Record profits achieved by the five largest U.S. health insurers last year were possible only because of a combination of dropped coverage and raised rates, a new report by liberal activist group Healthcare for America Now (HCAN) claims. According to the report, a total of 2.7 million Americans lost coverage in 2009 while health insurance's big five--UnitedHealth Group, WellPoint, Aetna, Humana and Cigna--earned a combined $12.2 billion.
Only one of those five--Aetna--experienced a profit decline from 2008 to 2009:
- Aetna's profit declined $108 million, or 8 percent, from 2008, to $1.28 billion.
- UnitedHealth's profit increased $845 million, or 28 percent, from 2008, to $3.8 billion.
- Humana's profit increased by 61 percent--$393 million--from 2008, to $1 billion.

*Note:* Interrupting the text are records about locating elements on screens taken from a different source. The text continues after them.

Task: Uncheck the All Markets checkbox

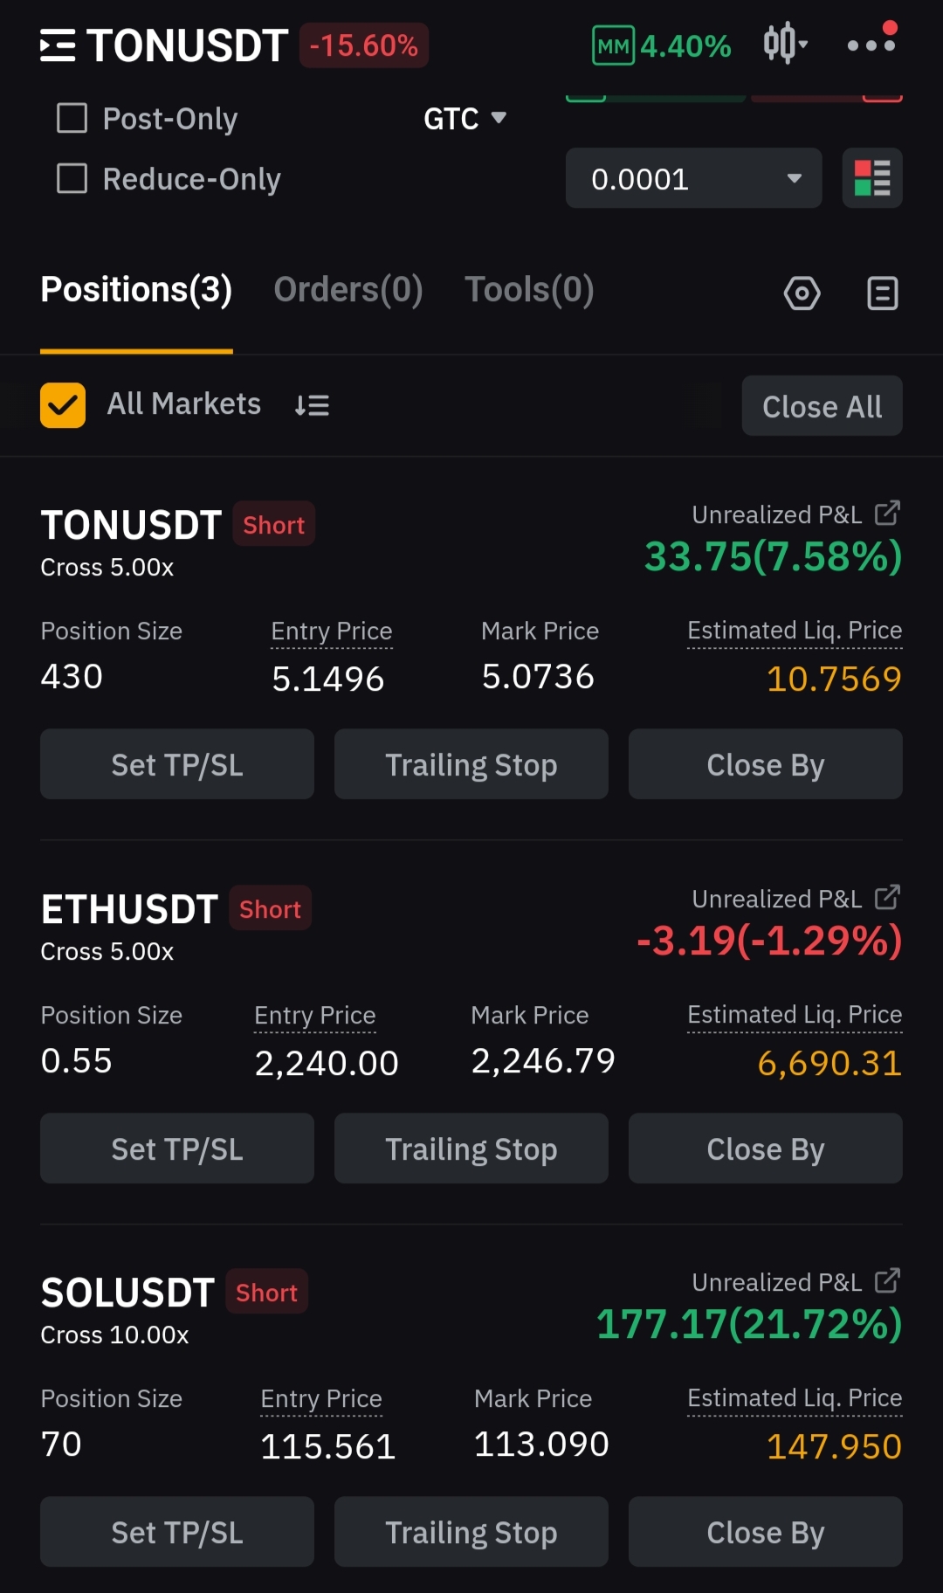Action: pos(63,405)
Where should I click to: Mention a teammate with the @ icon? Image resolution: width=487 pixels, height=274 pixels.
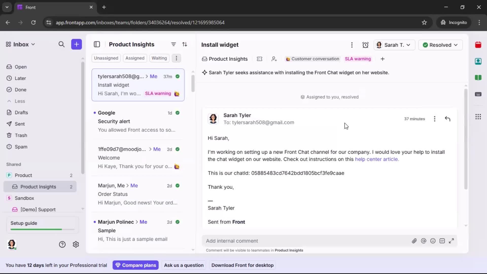[424, 241]
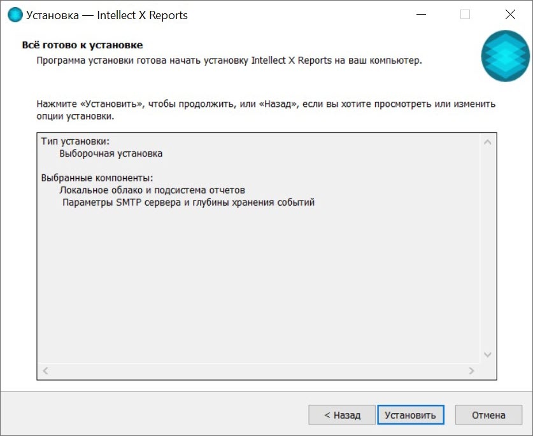Click the disabled maximize window button
The height and width of the screenshot is (436, 533).
click(465, 15)
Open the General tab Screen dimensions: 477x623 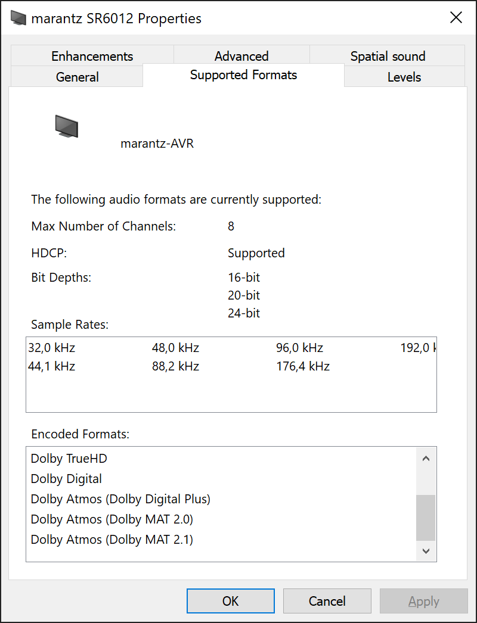[77, 77]

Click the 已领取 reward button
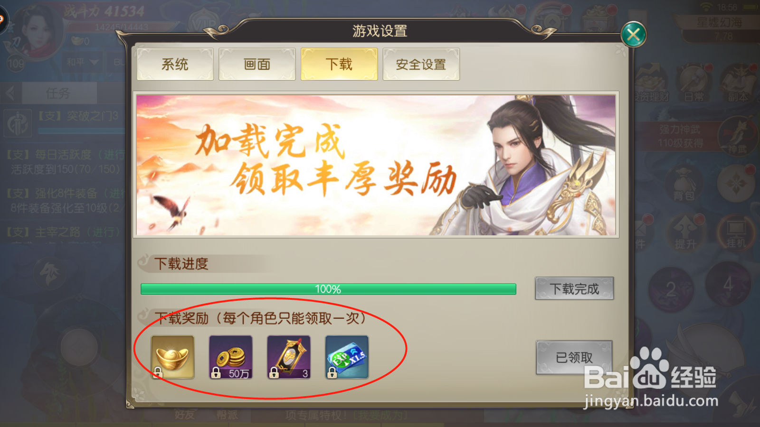pyautogui.click(x=574, y=357)
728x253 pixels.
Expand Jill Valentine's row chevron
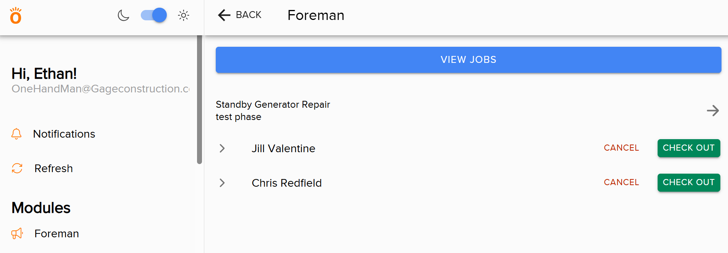[222, 148]
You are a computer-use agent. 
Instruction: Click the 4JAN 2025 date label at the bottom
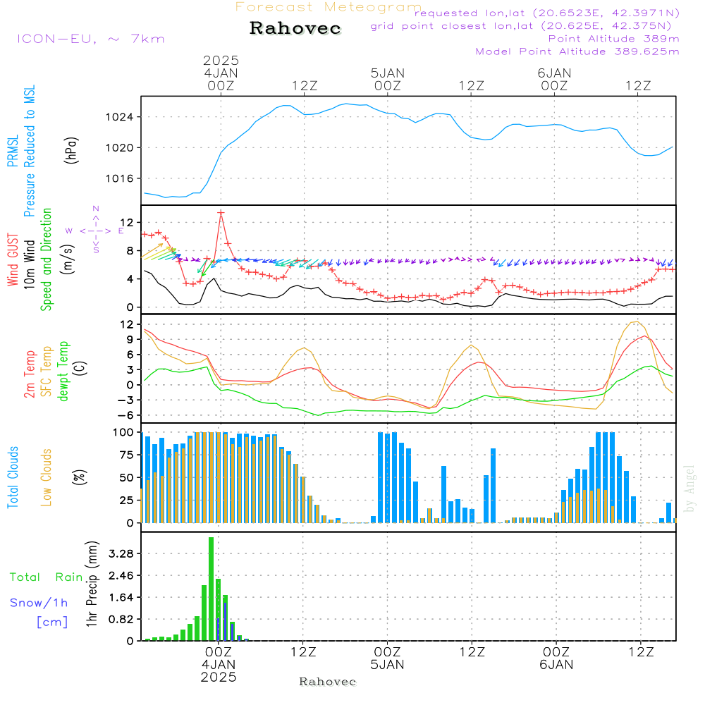(x=219, y=670)
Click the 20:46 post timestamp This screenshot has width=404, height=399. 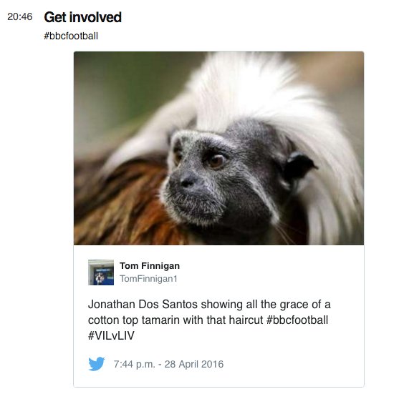coord(20,16)
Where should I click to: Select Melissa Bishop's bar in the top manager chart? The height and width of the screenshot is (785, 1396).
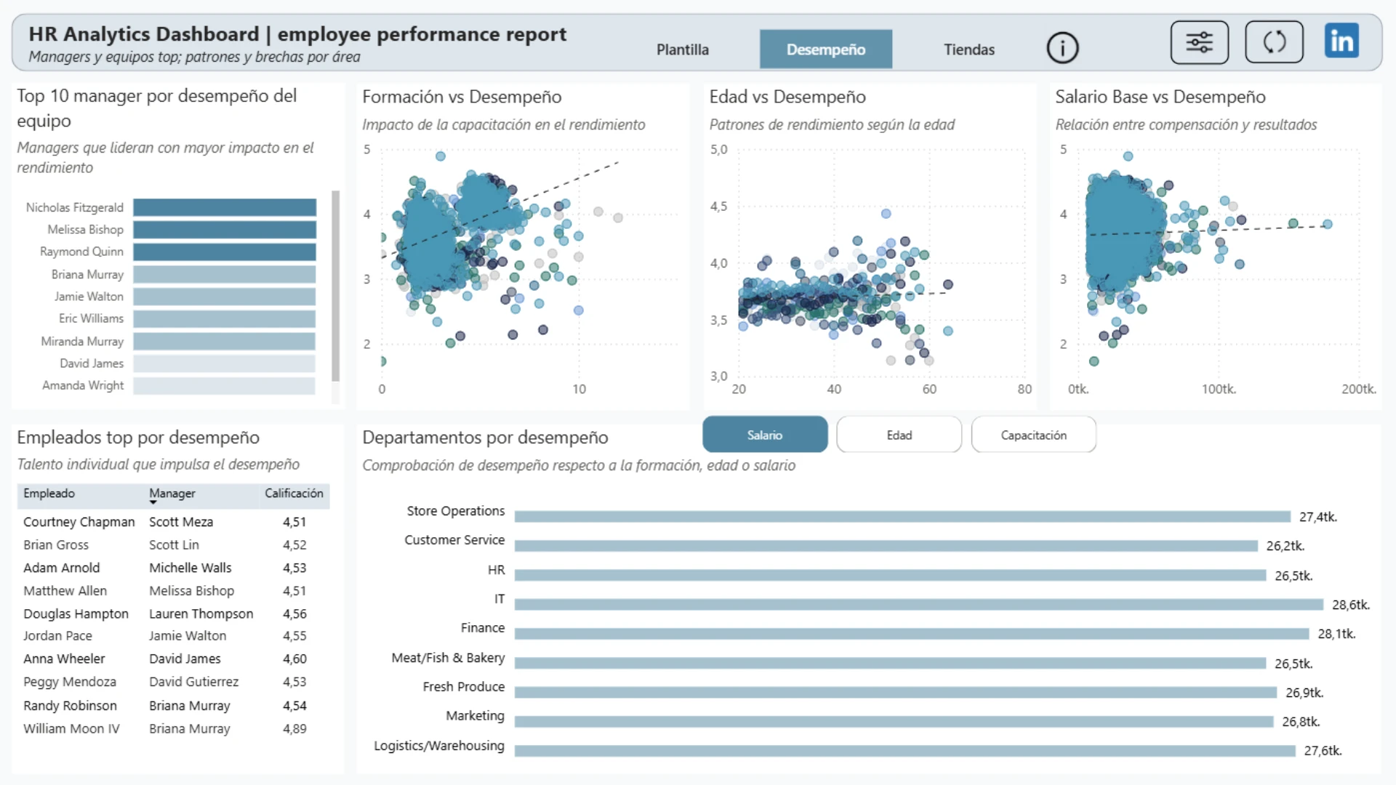[x=225, y=230]
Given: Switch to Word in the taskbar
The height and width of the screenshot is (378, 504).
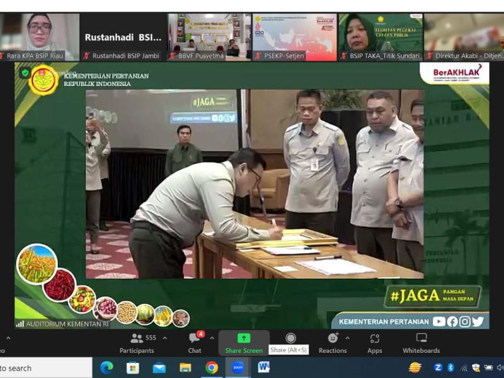Looking at the screenshot, I should 264,367.
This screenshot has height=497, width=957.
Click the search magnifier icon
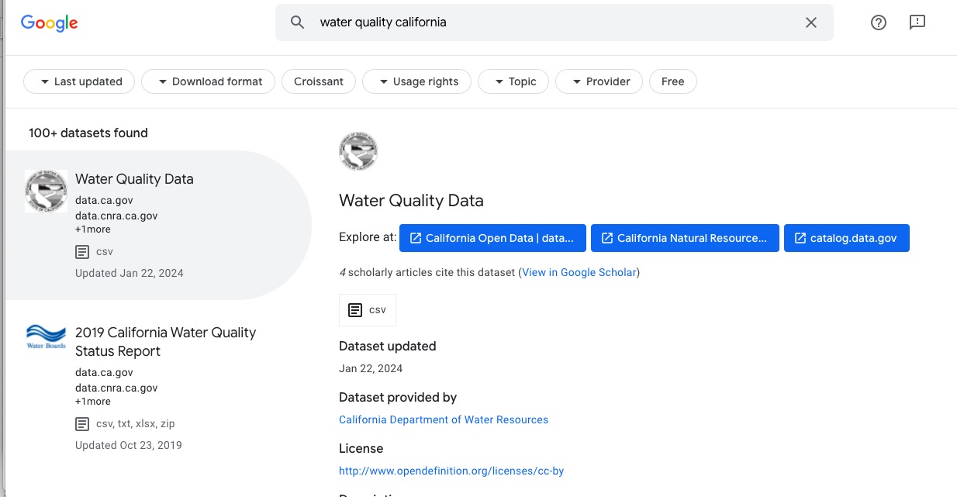tap(297, 22)
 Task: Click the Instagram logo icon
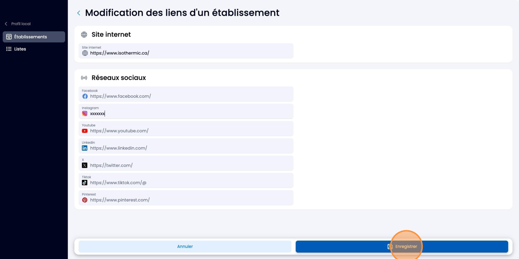click(x=85, y=114)
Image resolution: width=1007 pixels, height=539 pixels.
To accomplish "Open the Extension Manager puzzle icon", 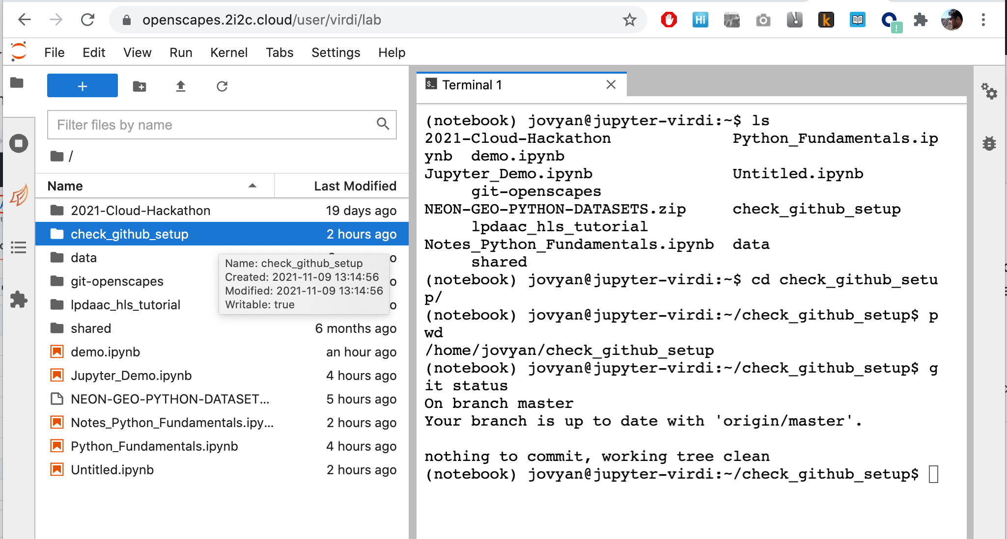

- WellPoint's profit increased $2.3 billion--91 percent--from 2008, to $4.75 billion (a new company record for annual net income).
- Cigna's profit increased $1 billion, or 346 percent, from 2008, to $1.3 billion, which also set a record for annual net income.
"[The insurers] will say the increases are justified because medical care is going up, and they'll hide behind their actuaries to explain their rate increases," said Rep. Rose DeLaura (D-Conn.), according to The Now! Blog, which represents HCAN. "But this is coming from the same people who've been saying health insurance reform will increase costs. They can't have it both ways."
Robert Zirkelbach, a spokesman for America's Health Insurance Plans, was critical of HCAN's reporting methods. "It is disingenuous to look at the profits at one company today compared to where it was in the depth of a recession," Zirkelbach told the Los Angeles Times.